Meanwhile, the virus is also attacking the immune system directly, undermining the body's ability to protect itself; the virus inhibits the release of interferon, and interferon is usually the first weapon the body employs to fight viral infection. In 1918 the ability to inhibit the immune system was so obvious that researchers, even while overwhelmed by the pandemic, noticed that influenza victims had weakened immune responses to other stimuli; they used objective tests to prove it.
Even mild influenza viruses can utterly and entirely denude the upper respiratory tract of epithelial cells, leaving it bare, stripping the throat raw. (The repair process begins within a few days but takes weeks.)
Once an infection gains a foothold, the immune system responds initially with inflammation.
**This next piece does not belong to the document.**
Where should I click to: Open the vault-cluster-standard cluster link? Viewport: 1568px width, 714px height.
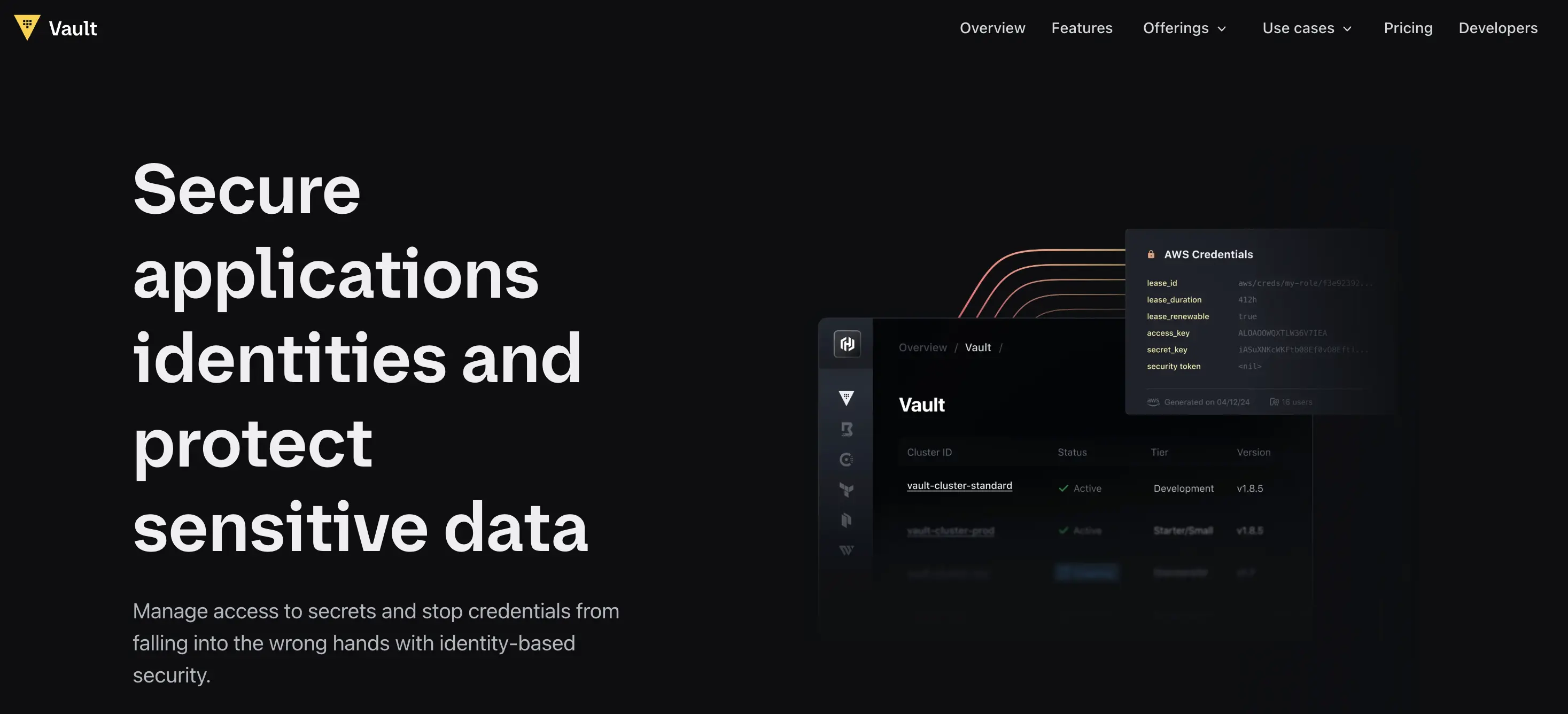[959, 485]
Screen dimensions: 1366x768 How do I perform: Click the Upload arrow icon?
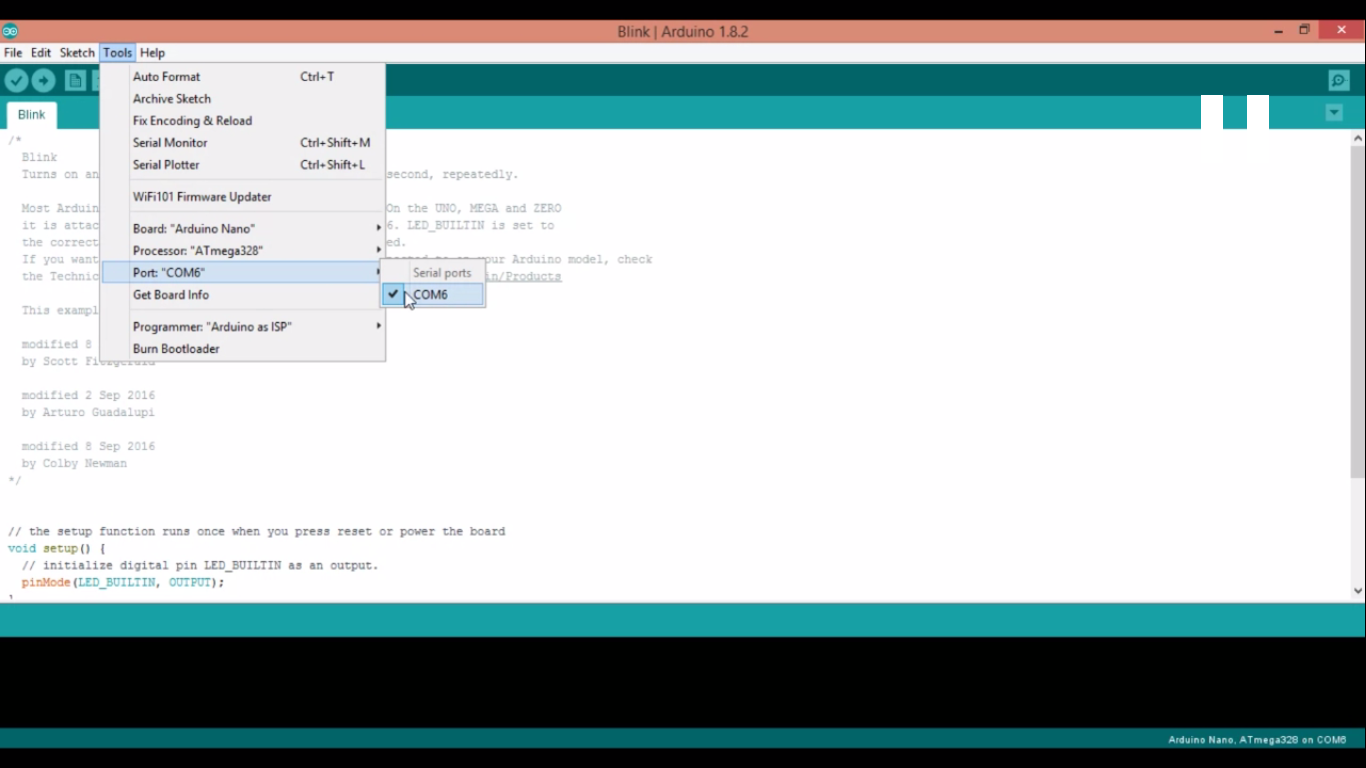coord(43,81)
The immune system can inflame at the site of an infection, causing the redness, heat, and swelling there, or it can inflame the entire body through fever, or both.
The actual process of inflammation involves the release by certain white blood cells of proteins called 'cytokines.' There are many kinds of white cells; several kinds attack invading organisms, while other 'helper' cells manage attacks, and still others produce antibodies. There are even more kinds of cytokines. Some cytokines attack invaders directly, such as interferon, which attacks viruses. Some act as messengers carrying orders. Macrophages, for example, release 'GM CSF,' which stands for 'granulocyte-macrophage colony-stimulating factor' GM CSF stimulates the production in the bone marrow of more macrophages as well as granulocytes, another kind of white blood cell. Some cytokines also carry messages to parts of the body not normally considered belonging to the immune system; several cytokines can affect the hypothalamus, which acts like the body's thermostat. When these cytokines bind to receptors in the hypothalamus, body temperature goes up; the entire body becomes inflamed. (Fever is part of the immune response; some pathogens do not grow well at higher temperatures.) In influenza, fever routinely climbs to 103, and can go higher.
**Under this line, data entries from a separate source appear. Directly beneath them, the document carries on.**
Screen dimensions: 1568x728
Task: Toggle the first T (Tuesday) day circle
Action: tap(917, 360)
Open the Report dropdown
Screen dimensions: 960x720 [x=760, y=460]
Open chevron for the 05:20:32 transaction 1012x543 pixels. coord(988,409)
But cytokines themselves also have toxic effects. The typical symptoms of influenza outside the respiratory tract, the headache and body ache, are caused not by the virus but by cytokines. A side effect of cytokines' stimulating the bone marrow to make more white cells, for instance, is likely what aches in the bone.
Cytokines can cause more serious and permanent damage as well. 'Tumor necrosis factor,' to give one example, is a cytokine that gets its name from its ability to kill cancer cells - tumors exposed to TNF in the laboratory simply melt away; it also helps raise body temperature and stimulates antibody production. But TNF is extraordinarily lethal, and not just to diseased cells. It can destroy healthy ones as well. In fact, it can kill the entire body. TNF is a toxin and a major cause of toxic shock syndrome, and it is not the only toxic cytokine.
Routinely, the body fights off the influenza virus before it gains a solid foothold in the lungs themselves. But in 1918 the virus often succeeded in infecting epithelial cells not only in the upper respiratory tract but all the way down the respiratory tract into the innermost sanctuaries of the lungs, into the epithelial cells of the alveoli. This was viral pneumonia.
The immune system followed the virus into the lungs and there waged war. In this war the immune system held nothing back. It used all its weapons. And it killed. It killed particularly with 'killer T cells,' a white blood cell that targets the body's own cells when they are infected with a virus, and it killed with what is sometimes referred to as a 'cytokine storm,' a massive attack using every lethal weapon the body possesses.
The same capillaries that moved blood past the alveoli delivered this attack. The capillaries dilated, pouring out fluid, every kind of white blood cell, antibodies, other elements of the immune system, and cytokines into the lung. Then these cytokines and other enzymes virtually obliterated the capillaries. Even more fluid poured into the lung. The cells that line the alveoli were damaged, if they survived the virus itself. Pink glassy membranes, called hyaline membranes, formed on the insides of the alveoli. Once these membranes formed, 'surfactant' (a slippery, soap-like protein that reduces surface tension and eases the transfer of oxygen into red blood cells) disappeared from the alveoli. More blood flooded the lungs. The body started producing fiberlike connective tissue. Areas of the lung became enmeshed in cell debris, fibrin, collagen, and other materials. Proteins and fluid filled the space between cells.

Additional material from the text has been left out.